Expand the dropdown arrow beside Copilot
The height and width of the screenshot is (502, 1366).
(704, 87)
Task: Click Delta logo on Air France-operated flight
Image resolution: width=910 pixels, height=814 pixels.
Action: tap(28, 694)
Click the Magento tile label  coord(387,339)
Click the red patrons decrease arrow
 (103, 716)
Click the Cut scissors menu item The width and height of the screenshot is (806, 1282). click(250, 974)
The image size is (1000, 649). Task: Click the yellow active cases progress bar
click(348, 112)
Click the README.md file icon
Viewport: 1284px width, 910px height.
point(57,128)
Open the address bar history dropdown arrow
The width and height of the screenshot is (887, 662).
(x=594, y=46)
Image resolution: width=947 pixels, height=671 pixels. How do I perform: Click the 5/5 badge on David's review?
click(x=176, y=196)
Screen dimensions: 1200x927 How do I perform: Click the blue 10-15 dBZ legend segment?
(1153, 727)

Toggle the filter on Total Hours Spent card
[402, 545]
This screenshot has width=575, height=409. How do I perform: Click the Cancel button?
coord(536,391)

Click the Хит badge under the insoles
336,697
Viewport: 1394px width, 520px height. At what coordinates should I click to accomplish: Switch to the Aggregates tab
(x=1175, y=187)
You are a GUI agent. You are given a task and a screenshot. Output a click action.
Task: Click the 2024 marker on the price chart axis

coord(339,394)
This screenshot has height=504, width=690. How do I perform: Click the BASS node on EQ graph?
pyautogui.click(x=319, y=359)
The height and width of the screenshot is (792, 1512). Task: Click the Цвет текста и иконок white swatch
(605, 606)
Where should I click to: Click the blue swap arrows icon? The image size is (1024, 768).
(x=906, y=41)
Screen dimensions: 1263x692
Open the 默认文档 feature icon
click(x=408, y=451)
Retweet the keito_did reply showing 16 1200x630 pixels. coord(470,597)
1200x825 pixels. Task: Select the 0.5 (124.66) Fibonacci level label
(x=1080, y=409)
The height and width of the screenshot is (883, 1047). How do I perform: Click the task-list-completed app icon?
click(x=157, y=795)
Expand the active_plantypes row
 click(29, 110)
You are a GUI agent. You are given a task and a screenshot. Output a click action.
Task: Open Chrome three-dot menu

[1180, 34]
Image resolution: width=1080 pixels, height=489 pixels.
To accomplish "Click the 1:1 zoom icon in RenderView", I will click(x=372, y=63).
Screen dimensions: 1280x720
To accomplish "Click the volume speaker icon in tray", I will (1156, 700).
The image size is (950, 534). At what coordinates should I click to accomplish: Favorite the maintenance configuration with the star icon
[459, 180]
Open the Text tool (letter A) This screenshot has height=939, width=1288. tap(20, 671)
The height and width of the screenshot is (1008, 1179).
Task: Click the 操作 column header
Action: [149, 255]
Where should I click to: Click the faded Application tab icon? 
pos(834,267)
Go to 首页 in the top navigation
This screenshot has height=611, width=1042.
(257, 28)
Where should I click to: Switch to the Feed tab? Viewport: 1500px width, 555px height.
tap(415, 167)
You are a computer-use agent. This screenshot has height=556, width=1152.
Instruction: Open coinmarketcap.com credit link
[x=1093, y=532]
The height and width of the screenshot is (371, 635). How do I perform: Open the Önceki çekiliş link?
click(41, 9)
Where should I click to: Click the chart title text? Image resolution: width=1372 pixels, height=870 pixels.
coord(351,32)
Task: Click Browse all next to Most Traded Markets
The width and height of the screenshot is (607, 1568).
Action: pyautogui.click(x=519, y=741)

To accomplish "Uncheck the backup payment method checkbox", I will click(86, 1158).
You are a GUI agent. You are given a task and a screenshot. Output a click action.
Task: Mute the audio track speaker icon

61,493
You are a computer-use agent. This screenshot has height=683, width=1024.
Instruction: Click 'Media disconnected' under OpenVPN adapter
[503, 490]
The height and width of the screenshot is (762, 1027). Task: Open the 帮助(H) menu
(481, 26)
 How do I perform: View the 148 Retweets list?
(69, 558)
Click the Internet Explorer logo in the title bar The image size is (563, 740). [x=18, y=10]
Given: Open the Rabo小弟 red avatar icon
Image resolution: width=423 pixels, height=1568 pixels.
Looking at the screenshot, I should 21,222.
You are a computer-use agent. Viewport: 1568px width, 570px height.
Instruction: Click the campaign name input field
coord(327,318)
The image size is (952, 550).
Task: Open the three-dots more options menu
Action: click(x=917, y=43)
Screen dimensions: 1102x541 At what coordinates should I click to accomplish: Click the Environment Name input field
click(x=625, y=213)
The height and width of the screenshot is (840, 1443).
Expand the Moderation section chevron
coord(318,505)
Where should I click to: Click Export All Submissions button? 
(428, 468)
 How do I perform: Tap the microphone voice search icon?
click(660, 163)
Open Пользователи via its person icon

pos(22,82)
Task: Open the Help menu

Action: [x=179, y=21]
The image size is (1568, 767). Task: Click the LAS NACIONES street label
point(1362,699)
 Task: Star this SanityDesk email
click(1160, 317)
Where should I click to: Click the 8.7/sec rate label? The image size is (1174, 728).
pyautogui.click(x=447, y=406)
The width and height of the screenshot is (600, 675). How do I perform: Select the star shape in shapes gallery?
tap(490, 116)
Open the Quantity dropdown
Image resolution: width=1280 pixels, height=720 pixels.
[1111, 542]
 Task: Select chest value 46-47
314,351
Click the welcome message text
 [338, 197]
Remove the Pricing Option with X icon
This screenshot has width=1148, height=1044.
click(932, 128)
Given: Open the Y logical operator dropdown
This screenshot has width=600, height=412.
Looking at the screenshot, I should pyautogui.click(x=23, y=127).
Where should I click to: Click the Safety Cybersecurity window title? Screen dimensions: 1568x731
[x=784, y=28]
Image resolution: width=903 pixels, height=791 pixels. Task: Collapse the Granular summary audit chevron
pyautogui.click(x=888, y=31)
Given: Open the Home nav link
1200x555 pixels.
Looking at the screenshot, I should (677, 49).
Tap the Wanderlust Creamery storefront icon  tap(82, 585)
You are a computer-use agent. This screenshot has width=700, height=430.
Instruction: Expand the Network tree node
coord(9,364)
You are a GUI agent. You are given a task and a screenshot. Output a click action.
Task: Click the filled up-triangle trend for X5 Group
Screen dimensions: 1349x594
----------------------------------------
**Task instructions:** Everything in the records is to be copied exactly.

**Reply:**
Expand the dropdown arrow beside Copilot
The height and width of the screenshot is (502, 1366).
(704, 87)
Task: Click Delta logo on Air France-operated flight
Image resolution: width=910 pixels, height=814 pixels.
Action: tap(28, 694)
Click the Magento tile label  coord(387,339)
Click the red patrons decrease arrow
 (103, 716)
Click the Cut scissors menu item The width and height of the screenshot is (806, 1282). click(250, 974)
The image size is (1000, 649). Task: Click the yellow active cases progress bar
click(348, 112)
Click the README.md file icon
Viewport: 1284px width, 910px height.
point(57,128)
Open the address bar history dropdown arrow
The width and height of the screenshot is (887, 662).
(x=594, y=46)
Image resolution: width=947 pixels, height=671 pixels. How do I perform: Click the 5/5 badge on David's review?
click(x=176, y=196)
Screen dimensions: 1200x927 How do I perform: Click the blue 10-15 dBZ legend segment?
(1153, 727)

Toggle the filter on Total Hours Spent card
[402, 545]
This screenshot has width=575, height=409. How do I perform: Click the Cancel button?
coord(536,391)

Click the Хит badge under the insoles
336,697
Viewport: 1394px width, 520px height. At what coordinates should I click to accomplish: Switch to the Aggregates tab
(x=1175, y=187)
You are a GUI agent. You are given a task and a screenshot. Output a click action.
Task: Click the 2024 marker on the price chart axis

coord(339,394)
This screenshot has height=504, width=690. How do I perform: Click the BASS node on EQ graph?
pyautogui.click(x=319, y=359)
The height and width of the screenshot is (792, 1512). Task: Click the Цвет текста и иконок white swatch
(605, 606)
Where should I click to: Click the blue swap arrows icon? The image size is (1024, 768).
(x=906, y=41)
Screen dimensions: 1263x692
Open the 默认文档 feature icon
click(x=408, y=451)
Retweet the keito_did reply showing 16 1200x630 pixels. coord(470,597)
1200x825 pixels. Task: Select the 0.5 (124.66) Fibonacci level label
(x=1080, y=409)
The height and width of the screenshot is (883, 1047). How do I perform: Click the task-list-completed app icon?
click(x=157, y=795)
Expand the active_plantypes row
 click(29, 110)
You are a GUI agent. You are given a task and a screenshot. Output a click action.
Task: Open Chrome three-dot menu

[1180, 34]
Image resolution: width=1080 pixels, height=489 pixels.
To accomplish "Click the 1:1 zoom icon in RenderView", I will click(x=372, y=63).
Screen dimensions: 1280x720
To accomplish "Click the volume speaker icon in tray", I will (1156, 700).
The image size is (950, 534). At what coordinates should I click to accomplish: Favorite the maintenance configuration with the star icon
[459, 180]
Open the Text tool (letter A) This screenshot has height=939, width=1288. tap(20, 671)
The height and width of the screenshot is (1008, 1179).
Task: Click the 操作 column header
Action: [149, 255]
Where should I click to: Click the faded Application tab icon? 
pos(834,267)
Go to 首页 in the top navigation
This screenshot has height=611, width=1042.
(257, 28)
Where should I click to: Switch to the Feed tab? Viewport: 1500px width, 555px height.
tap(415, 167)
You are a computer-use agent. This screenshot has height=556, width=1152.
Instruction: Open coinmarketcap.com credit link
[x=1093, y=532]
The height and width of the screenshot is (371, 635). How do I perform: Open the Önceki çekiliş link?
click(41, 9)
Where should I click to: Click the chart title text? Image resolution: width=1372 pixels, height=870 pixels.
coord(351,32)
Task: Click Browse all next to Most Traded Markets
The width and height of the screenshot is (607, 1568).
Action: pyautogui.click(x=519, y=741)

To accomplish "Uncheck the backup payment method checkbox", I will click(86, 1158).
You are a GUI agent. You are given a task and a screenshot. Output a click action.
Task: Mute the audio track speaker icon

61,493
You are a computer-use agent. This screenshot has height=683, width=1024.
Instruction: Click 'Media disconnected' under OpenVPN adapter
[503, 490]
The height and width of the screenshot is (762, 1027). Task: Open the 帮助(H) menu
(481, 26)
 How do I perform: View the 148 Retweets list?
(69, 558)
Click the Internet Explorer logo in the title bar The image size is (563, 740). [x=18, y=10]
Given: Open the Rabo小弟 red avatar icon
Image resolution: width=423 pixels, height=1568 pixels.
Looking at the screenshot, I should 21,222.
You are a computer-use agent. Viewport: 1568px width, 570px height.
Instruction: Click the campaign name input field
coord(327,318)
The image size is (952, 550).
Task: Open the three-dots more options menu
Action: click(x=917, y=43)
Screen dimensions: 1102x541 At what coordinates should I click to accomplish: Click the Environment Name input field
click(x=625, y=213)
The height and width of the screenshot is (840, 1443).
Expand the Moderation section chevron
coord(318,505)
Where should I click to: Click Export All Submissions button? 
(428, 468)
 How do I perform: Tap the microphone voice search icon?
click(660, 163)
Open Пользователи via its person icon

pos(22,82)
Task: Open the Help menu

Action: [x=179, y=21]
The image size is (1568, 767). Task: Click the LAS NACIONES street label
point(1362,699)
 Task: Star this SanityDesk email
click(1160, 317)
Where should I click to: Click the 8.7/sec rate label? The image size is (1174, 728).
pyautogui.click(x=447, y=406)
The width and height of the screenshot is (600, 675). How do I perform: Select the star shape in shapes gallery?
tap(490, 116)
Open the Quantity dropdown
Image resolution: width=1280 pixels, height=720 pixels.
[1111, 542]
 Task: Select chest value 46-47
314,351
Click the welcome message text
 [338, 197]
Remove the Pricing Option with X icon
This screenshot has width=1148, height=1044.
click(932, 128)
Given: Open the Y logical operator dropdown
This screenshot has width=600, height=412.
Looking at the screenshot, I should pyautogui.click(x=23, y=127).
Where should I click to: Click the Safety Cybersecurity window title? Screen dimensions: 1568x731
[x=784, y=28]
Image resolution: width=903 pixels, height=791 pixels. Task: Collapse the Granular summary audit chevron
pyautogui.click(x=888, y=31)
Given: Open the Home nav link
1200x555 pixels.
Looking at the screenshot, I should (677, 49).
Tap the Wanderlust Creamery storefront icon  tap(82, 585)
You are a computer-use agent. This screenshot has width=700, height=430.
Instruction: Expand the Network tree node
coord(9,364)
You are a GUI agent. You are given a task and a screenshot. Output a click action.
Task: Click the filled up-triangle trend for X5 Group
Screen dimensions: 1349x594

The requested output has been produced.